Background to the Transparency Directive
The European Union Transparency Directive, (“TD”) only required major shareholders to perform two checks: one in relation to the holding of shares (the “shares bucket”, Articles 9 and 10 of the TD) and one in relation to the holding of financial instruments (the “financial instruments bucket”, Article 13 of the TD). It did not include an explicit requirement to perform a check on the aggregate of the two across all member states. For example, Germany and Spain required aggregation of shares and financial instruments, while some other member states did not. This inconsistency among member states was a complaint of the Directive.
Aggregation of Holdings under the TDA
Consequently, it was felt that a more harmonious approach was required across all Member States. On 26th November 2015, the Transparency Directive Amending Directive (“TDA”) came into force. The TDA made it clear that checking an aggregate of one’s holding of shares and financial instruments was no longer an optional gold plating, such as in Spain and Germany, but a requirement across all Member States. This is known as the principle of horizontal aggregation: aggregating the different categories of holdings as per Articles 9, 10 and 13 of the TDA.
The TDA also clarified that a breakdown was required in relation to “financial instruments” when making a disclosure, specifically outlining whether they were related to direct holdings, or indirect holdings of financial instruments with the “same economic effect” as a direct holding of shares. In other words, under the TDA, major shareholders must disclose whether or not their financial instrument confers a right to physical or cash settlement. If the shares represented have voting rights, they must be aggregated with the direct holdings in shares.
Subsequently, the European Securities and Market Authority (ESMA), a body set up to coordinate and supervise regulation of the financial market in Europe, issued an “Indicative List” of “financial instruments” that are subject to the notification requirements under Article 13(b) of the TDA. In addition, ESMA also introduced a standard form which reflected the requirement to include a breakdown of the voting rights attached to shares that were held directly and indirectly, and whether the type of financial instruments held were “financial instruments” according to Article 13(1)(a), or those with similar economic effect” according to Article 13(b) of the TDA.

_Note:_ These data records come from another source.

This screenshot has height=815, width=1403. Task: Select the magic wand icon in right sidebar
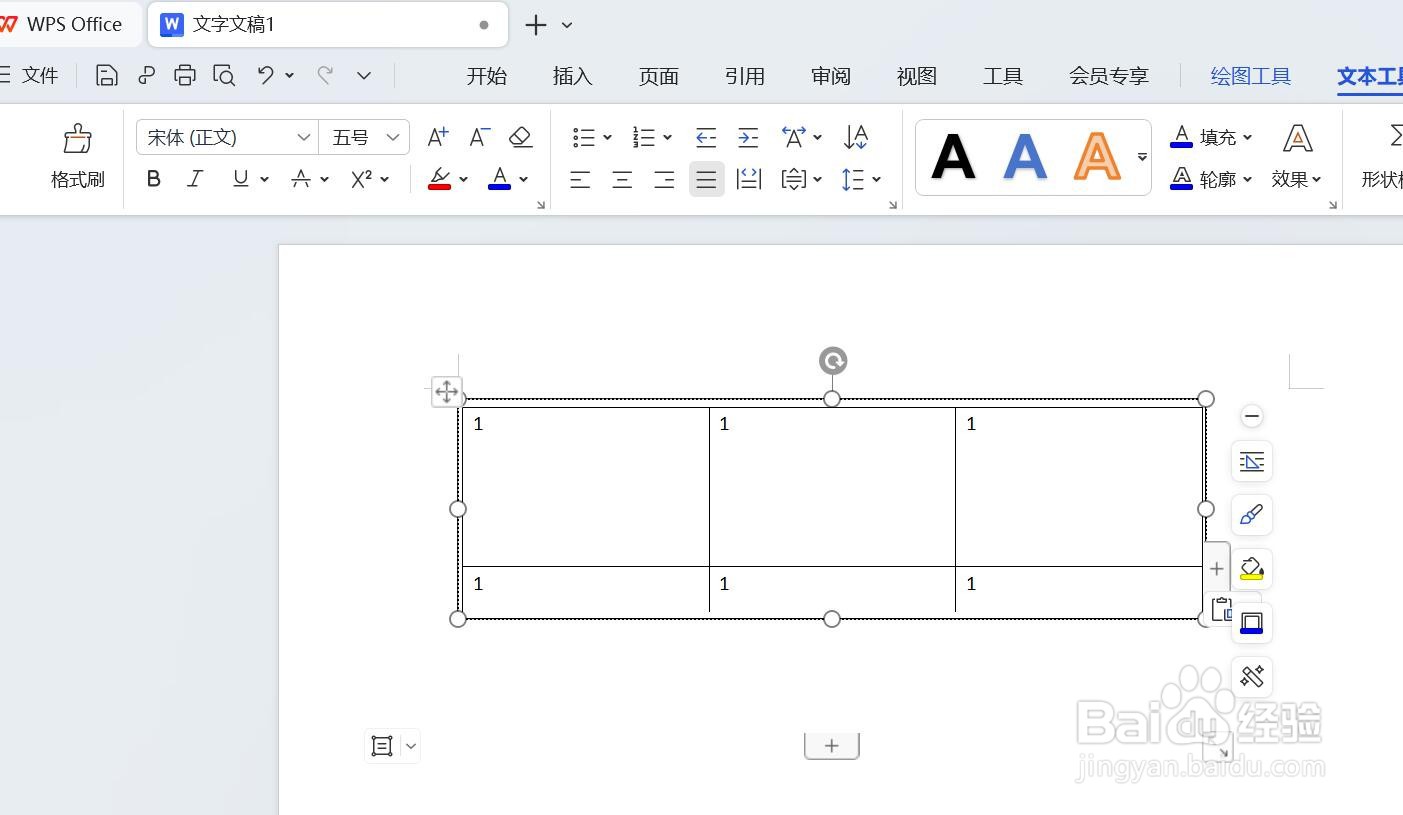(x=1251, y=677)
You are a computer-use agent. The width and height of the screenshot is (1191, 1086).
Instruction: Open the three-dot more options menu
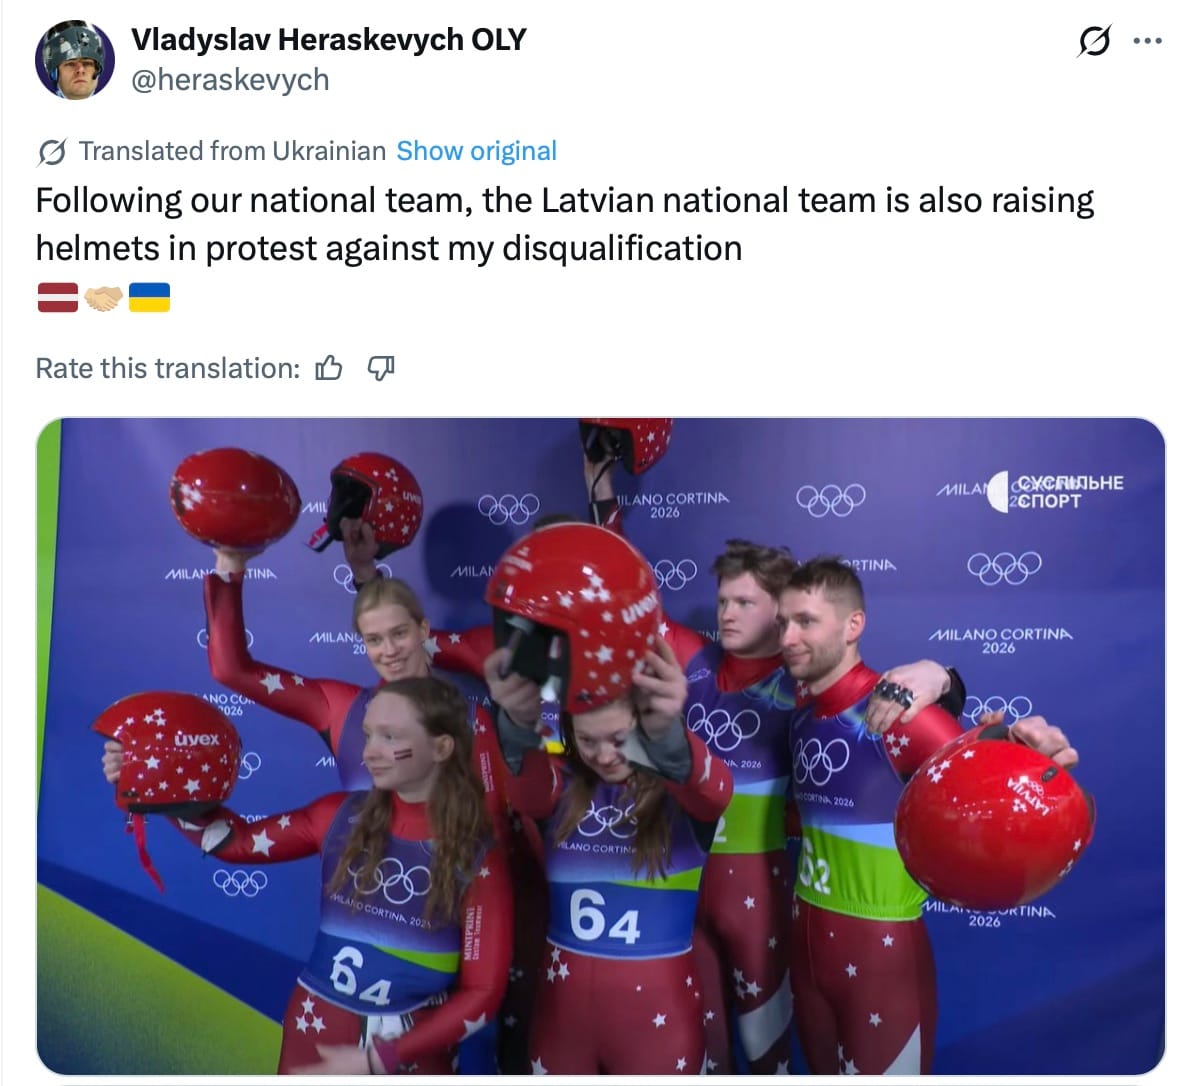click(x=1147, y=41)
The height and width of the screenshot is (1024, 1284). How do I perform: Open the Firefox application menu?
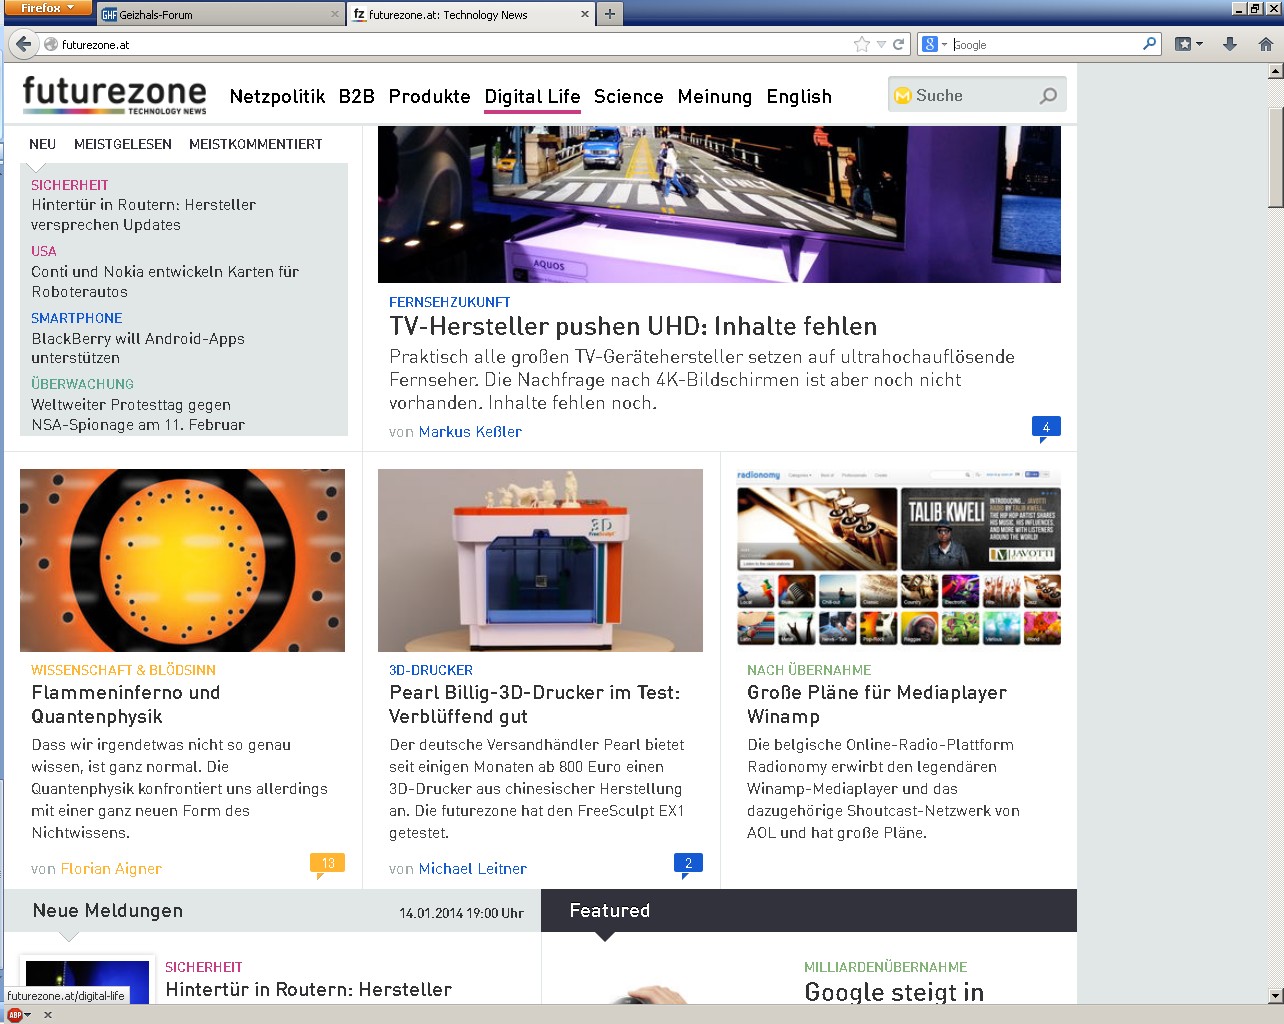(x=46, y=8)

The standardization of this previously optional gold-plating means that holders are required to undertake additional processes when monitoring and compiling the disclosure of their holdings, resulting in a greater workload to maintain compliance.
How FundApps Implements Horizontal Aggregation
At FundApps, we have automated this process and simplified it. One of the practical challenges faced by those required to disclose their holdings is that any one of these single ‘buckets’ can trigger a disclosure independently, as well as the aggregate. Our functionality enables the holder to easily see a breakdown of which ‘bucket’ of holdings any given disclosure was triggered from:
- Financial Instruments ( financial instruments + financial instruments with similar economic effect), or
- An aggregate of the ‘Shares bucket’ and the ‘Financial Instruments bucket’.
In short, once a disclosure is triggered on either bucket (i) or bucket (ii) independently, or both ( bucket (iii)), our system triggers an alert on the aggregate rule (bucket (iii)) to enable users to easily see in one place which ‘bucket’ moved across a threshold and consequently where the disclosure is required.
This means that for each and every individual jurisdiction covered by the TDA, we have created a set of three rules that each represent the ‘buckets’ of disclosable assets. These rules work in conjunction with each other, and aggregate to disclose on a single rule.
In some jurisdictions, to reflect the nuances in that jurisdiction’s disclosure requirements, we have created more. For example, the Netherlands requires disclosure for:
- The holding in foreign issuers,
- The holding in home issuers,
- The holding in foreign issuers in relation to the applicable limits in the Netherlands to the holding of nominal share capital
- The holding in home issuers based in relation to the applicable limits in the Netherlands to the holding of nominal share capital.
That’s a total of twelve rules monitoring just the TDA requirements in the Netherlands!
Finally, we sought to tackle the practical challenges of filing a disclosure presented by these requirements. For example, in order to populate and automate the standard ESMA form that our clients use, we have been carrying out extensive analysis to determine what falls in the “financial instruments” bucket versus the “financial instruments with similar economic effect” bucket by using the information provided by ESMA such as the “Indicative list” alongside the regulations themselves.
For example, this means that we can code for what should appear in the “financial instruments” versus those with “similar economic effect” fields of the form. This functionality will enable users to automatically generate the form from our rules, helping to make the disclosure process even easier.
A table illustrating the way the forms would be populated.
With everything fully automated, we simplify complex, tricky and time consuming regulatory requirements for holders under the regime imposed by the TDA.